_TASK DESCRIPTION_:
Gather each line containing the string "computer" from these entries.

------ INPUT MATERIAL

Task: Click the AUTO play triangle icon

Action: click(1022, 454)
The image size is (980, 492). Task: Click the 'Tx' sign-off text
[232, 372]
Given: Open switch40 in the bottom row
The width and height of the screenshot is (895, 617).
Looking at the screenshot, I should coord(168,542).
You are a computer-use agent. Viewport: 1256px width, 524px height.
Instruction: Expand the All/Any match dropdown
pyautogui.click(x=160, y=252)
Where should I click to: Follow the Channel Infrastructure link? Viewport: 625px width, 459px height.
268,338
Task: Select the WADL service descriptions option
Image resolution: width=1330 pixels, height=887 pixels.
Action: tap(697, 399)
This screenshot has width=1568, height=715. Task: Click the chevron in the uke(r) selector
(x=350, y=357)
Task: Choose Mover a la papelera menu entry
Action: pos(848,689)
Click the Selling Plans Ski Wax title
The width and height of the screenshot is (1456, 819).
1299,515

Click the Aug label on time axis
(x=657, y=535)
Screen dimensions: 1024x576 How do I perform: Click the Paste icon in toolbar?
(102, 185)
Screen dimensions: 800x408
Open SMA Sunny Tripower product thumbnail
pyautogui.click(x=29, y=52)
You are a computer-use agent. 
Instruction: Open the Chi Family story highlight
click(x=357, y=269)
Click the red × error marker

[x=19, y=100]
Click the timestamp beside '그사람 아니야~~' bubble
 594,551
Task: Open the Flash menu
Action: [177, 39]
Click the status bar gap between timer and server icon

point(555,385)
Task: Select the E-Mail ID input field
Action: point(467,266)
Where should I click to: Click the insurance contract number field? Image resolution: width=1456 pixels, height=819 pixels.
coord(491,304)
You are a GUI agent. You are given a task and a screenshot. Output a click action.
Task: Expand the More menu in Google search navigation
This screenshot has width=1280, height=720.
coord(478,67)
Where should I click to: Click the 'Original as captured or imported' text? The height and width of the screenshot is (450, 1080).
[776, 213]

------------

_TASK ANSWER_:
You are a computer-use agent. Viewport: 1256px width, 524px height.
You are a computer-use agent. 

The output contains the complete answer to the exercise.